You can't live if you can't buy and sell, so without cash you'll be locked into a system that you can't opt out of.
They say that cash is for terrorists and criminals, but they don't want you to realize that you're in the same boat as them. No cash means no anonymous transactions.
The second biggest reason? They want to steal from you.
Taxes aren't enough. They can't bring themselves to stop spending our money and putting us into debt, and we don't want to give them anymore money, so raising taxes through a legitimate political process is off the table.
Instead they're going to lower your interest rates.
How low? Ideally they want negative interest rates. They want to make it impossible for you to save money.
The excuse for this will be different from before. They'll do it when the next major recession hits, so they can say that it'll be good for the economy. If saving money means losing money, then you'll spend money, thus supporting the economy.
But really, they just want to legally steal from you (insert taxation joke here).
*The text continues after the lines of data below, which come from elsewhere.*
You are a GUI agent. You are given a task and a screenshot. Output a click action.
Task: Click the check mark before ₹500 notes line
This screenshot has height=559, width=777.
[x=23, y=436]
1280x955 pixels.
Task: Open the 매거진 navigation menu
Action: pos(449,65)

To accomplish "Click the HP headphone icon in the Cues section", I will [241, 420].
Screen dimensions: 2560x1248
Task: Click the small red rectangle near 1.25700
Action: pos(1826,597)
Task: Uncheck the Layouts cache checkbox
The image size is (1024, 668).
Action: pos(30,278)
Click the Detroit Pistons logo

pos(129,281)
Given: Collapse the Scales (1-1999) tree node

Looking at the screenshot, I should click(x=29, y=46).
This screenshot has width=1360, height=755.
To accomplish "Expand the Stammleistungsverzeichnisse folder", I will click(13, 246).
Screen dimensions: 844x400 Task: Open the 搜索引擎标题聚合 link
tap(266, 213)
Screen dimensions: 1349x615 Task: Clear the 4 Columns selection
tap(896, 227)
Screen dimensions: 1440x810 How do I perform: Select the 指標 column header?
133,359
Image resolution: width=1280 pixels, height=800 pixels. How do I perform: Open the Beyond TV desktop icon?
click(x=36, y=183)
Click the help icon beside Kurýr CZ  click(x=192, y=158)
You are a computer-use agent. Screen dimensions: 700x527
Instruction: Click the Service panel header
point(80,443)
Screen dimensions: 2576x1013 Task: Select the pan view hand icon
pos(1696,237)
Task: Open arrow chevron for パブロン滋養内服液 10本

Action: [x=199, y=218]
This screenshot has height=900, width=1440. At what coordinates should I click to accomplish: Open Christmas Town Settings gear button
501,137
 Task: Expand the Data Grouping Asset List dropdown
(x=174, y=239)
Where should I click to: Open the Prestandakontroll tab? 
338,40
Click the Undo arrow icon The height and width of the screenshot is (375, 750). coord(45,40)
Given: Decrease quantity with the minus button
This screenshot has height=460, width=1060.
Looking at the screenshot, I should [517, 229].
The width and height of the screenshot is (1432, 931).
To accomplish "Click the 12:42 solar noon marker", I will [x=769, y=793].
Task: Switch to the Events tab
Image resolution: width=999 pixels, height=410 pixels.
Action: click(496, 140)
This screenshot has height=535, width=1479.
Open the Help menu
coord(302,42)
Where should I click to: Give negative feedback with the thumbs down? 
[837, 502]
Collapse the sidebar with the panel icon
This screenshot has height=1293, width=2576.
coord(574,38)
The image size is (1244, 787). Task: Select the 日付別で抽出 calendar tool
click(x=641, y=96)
They know that if cash isn't eliminated before these negative rates are implemented, you can simply pull your money out of the bank and hide it in your mattress. They don't want to leave you with any choice.
As you can see, physical cash is an essential means for maintaining your liberty. That's why, in light of recent calls to disband high denomination bills, two right-wing Swiss politicians have proposed the exact opposite.
Philip Brunner and Manuel Brandberg have suggested the creation of a 5000 franc note to ensure the safe haven status of Switzerland's currency.
Cash is so important to individual liberty, that it could be compared to the right to bear arms.
So how will you preserve your freedom if, and probably when this comes to pass?
The most obvious solution would be to stock up on gold and silver before the cash ban arrives, because that is really the best alternative. Precious metals provide the only other convenient way to make untraceable purchases (you'll probably start to see underground markets pop up to cater to many of the normal purchases you make every day).
After all, gold and silver were the most popular forms of currency until the 20th century. Alternatively you could put your money in any physical asset that may hold its value, such as land or firearms for example; but for daily purchases, gold and silver are king.
Of course, the government could try to ban that as well. They tried confiscating gold before and they could do it again.
However, it's not going to do them any good. When negative interest rates arrive with the cashless society, there will be millions of people moving their assets into gold and silver. They'll be joining everyone who is operating in the black market, who will have already moved into precious metals by necessity.
There would be widespread disobedience against those rules. Nobody is going to give a damn about the laws at that point.
If the government tries to brazenly wipe out everything you've earned throughout your entire life, you won't be too concerned about the law and neither will millions of other savers.
With that many people, it will be impossible for the government to really clamp down on it.
Honestly, they'll be just as successful in preventing you from owning gold and silver, as they are in preventing you from buying pot. And the cops will have their savings wiped out as well, so they'll be playing the same game you are.
It'll be prohibition all over again...
In short, gold and silver are the best things you can buy to prepare yourself for the cashless society. A lot of people will be rushing into precious metals if our government decides to get rid of cash, and the government will likely be helpless to stop you.
So stock up now before the herd realizes what's happening to them.